Role Based Security (RBS) is part of Microsoft's effort to improve the security of its products and developer tools. It involves granting permissions based on a user's role(s) and groups as defined in their Windows account. It increases your chances of preventing unwanted access to or behavior of your application.
It is no secret that Microsoft has taken their lumps for security “issues” in their operating systems, Internet Explorer, ActiveX controls and IIS. To address the issue Microsoft is mounting a Herculean effort with people, time and money, to dramatically improve the overall security landscape of their products and developer tools. The best place to find the latest developer security information is the MSDN Security Developer Center. There you’ll find links to the essential security articles that should be required reading for every developer:
The area I’d like to explore in this article is coding for Role Based Security (RBS). Role Based Security involves granting permissions based on a user’s role(s) and groups as defined in their Windows account. As a developer you have the ability to restrict access to parts of your application according to the user’s account settings. No security scheme is perfect, but by implementing multiple levels of security you increase your chances of preventing unwanted access to or behavior of your application.

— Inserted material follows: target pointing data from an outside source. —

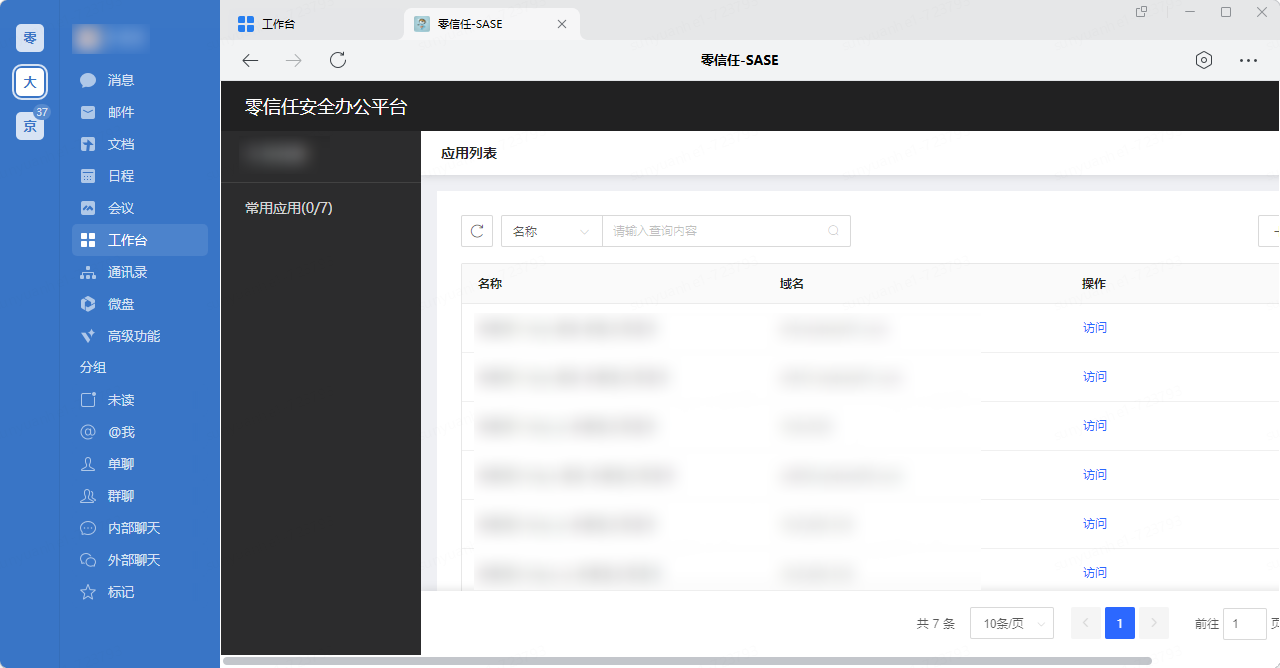The width and height of the screenshot is (1280, 668).
Task: Click 访问 link in first row
Action: click(x=1094, y=328)
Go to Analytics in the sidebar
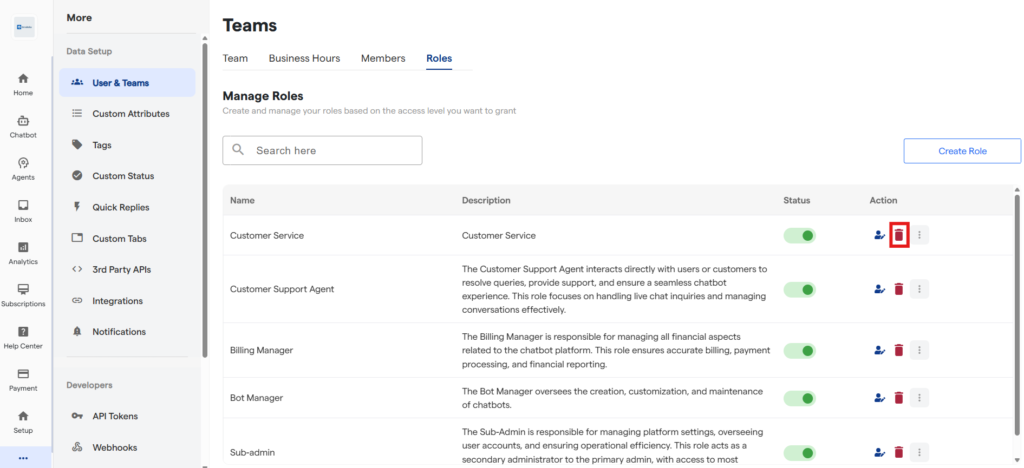Viewport: 1024px width, 468px height. 23,252
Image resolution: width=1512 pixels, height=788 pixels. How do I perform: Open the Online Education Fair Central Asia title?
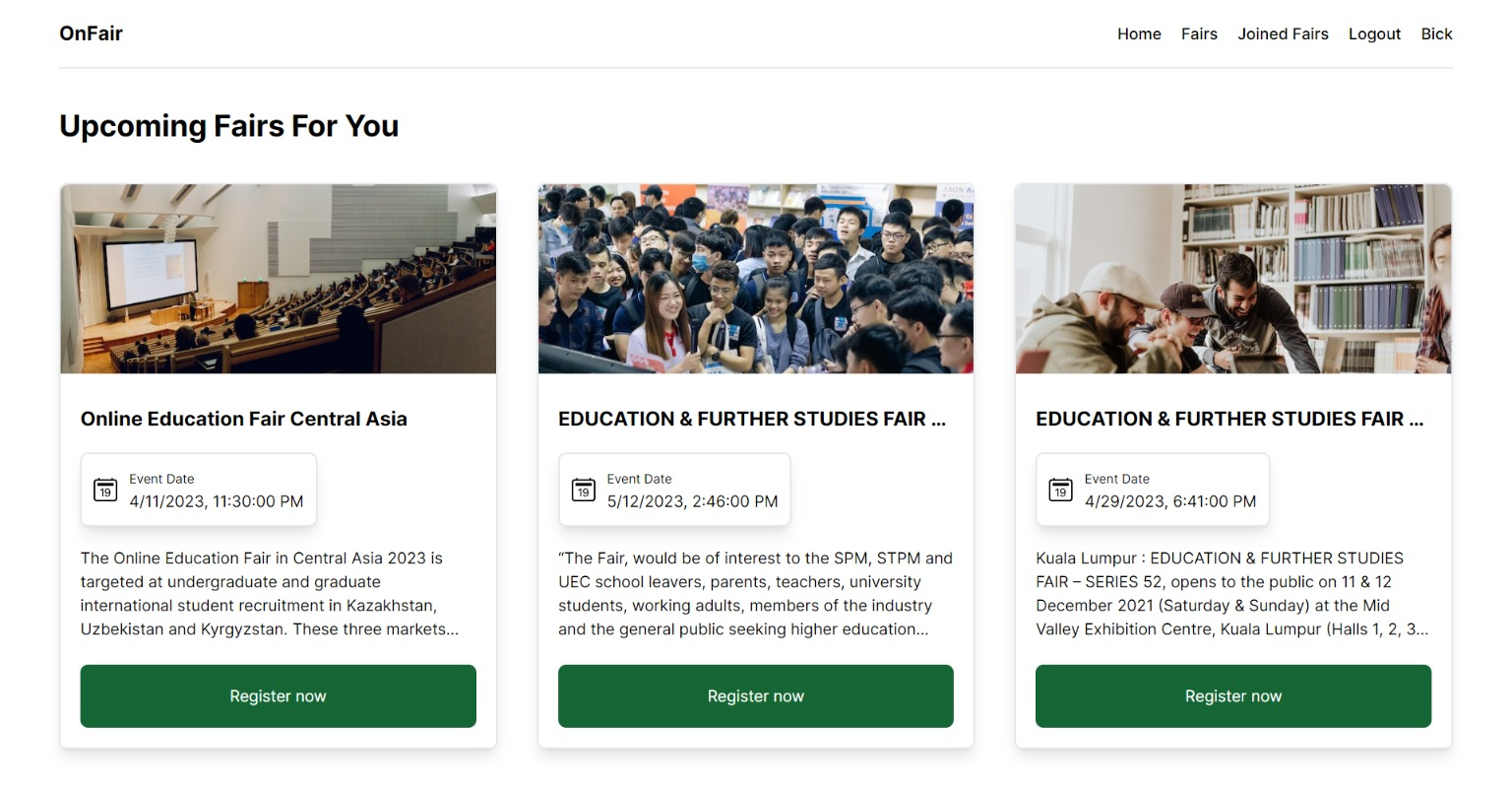243,419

The .NET framework allows you to use two different syntax schemes to implement security declarations. Declarative security uses the attribute syntax with security constraints stored in the assembly at compile time. All security constraints can be specified using Declarative security and you can limit access to an entire method. The downside is that tools are available that can extract your security requirements from the metadata in the assembly. An example syntax is:
With Imperative security you write normal, everyday code, and can restrict portions of a method. This gives you finer granularity and limits the security parameters contained in the metadata (i.e. available to prying eyes). An example syntax is:
FileIOPermission MyFilePerm = new FileIOPermission( FileIOPermissionAccess.Write, n); MyFilePerm.Demand();
Role Based Security in Your Code
The .NET framework provides several classes that allow you to access a user’s role or group membership. The classes I’m talking about are: WindowsIdentity, WindowsPrincipal, PrincipalPermission, GenericPrincipal, IPrincipal and IIdentity classes. There are times when you need to explicitly verify a user's role or group membership before a method or section of code is accessed. This is yet another example of the Defense in Depth principle--using multiple layers to secure your application. You can easily configure your application to be accessed only by members of certain roles or groups. But if for some reason this level is compromised, you can provide an additional layer of protection in your code by using the WindowsIdentity and WindowsPrincipal classes.
The WindowsIdentity Class
The WindowsIdentity class represents a user’s Windows account and will let you view the user's name and authentication type, as well as other information about the user. Once you create a WindowsIdentity object you can access several useful properties:
AuthenticationType – A string representing they type of authentication.
IsAnonymous - Boolean
IsAuthenticated - Boolean indicating if the user is authenticated or not
IsGuest - Boolean
IsSystem - Boolean
Name - The user's domain\username
Token - The user's authentication token
To create a WindowsIdentity object you’ll call one of three methods:
GetAnonymous() - To mimic an anonymous unauthenticated user. This is useful when you’re impersonating an anonymous user.
GetCurrent() - The most common method used to create a WindowsIdentity object. The current user’s name and group membership is returned.
Impersonate() - Used to impersonate a specific user.
The WindowsPrincipal Class
The WindowsPrincipal class provides access to the groups to which a user belongs, and is used in concert with the WindowsIdentity class. To create a Principal object you have to get the current user's identity by creating an object of type WindowsIdentity and passing that to the WindowsPrincipal constructor. Like this:
WindowsIdentity curIdentity = WindowsIdentity.GetCurrent(); WindowsPrincipal myPrincipal = new WindowsPrincipal(curIdentity);
You can also do this by querying the current thread (as usual there’s more than one way to perform a task). First make sure the principal policy is set to use Windows Security; then you can create a WindowsPrincipal object. Like this:
The first thing you want to do is verify that the user is authenticated. Prior to accessing your application, the user should have entered a userid and password and been allowed into the system.
if (curIdentity.IsAuthenticated) { // User is authenticated, proceed } else { // Not authenticated, DO NOT allow access }
Once you’re satisfied that a user is authenticated, you can now verify they belong to a role that is allowed to access a section of code and/or a particular feature. The work horse method you’ll use for this is called IsInRole(). To use IsInRole() you can pass in a Windows built-in role or a specific role that you may have created (a custom role or group). This is how you can restrict access to sections of code.
if (myPrincipal.IsInRole( @"myCompany\Employee_Role”) { // put code here } else { // User is not allowed to access code above // do what you want here }
Built in Role Member
Group
AccountOperator
Account Operators
Administrator
Administrators
BackupOperator
Backup Operators
Guest
Guests
PowerUser
Power Users
PrintOperator
Print Operators
Replicator
Replicator
SystemOperator
Server Operators
User
Users
You can use the Built in Roles like this:
If (myPrincipal.IsInRole( WindowsBuiltInRole.PowerUser ) // Then do something useful here
The use of Windows Built in Roles will vary from machine to machine. If you query for a role and it doesn’t exist, an exception will be thrown. Be prepared to catch the exception.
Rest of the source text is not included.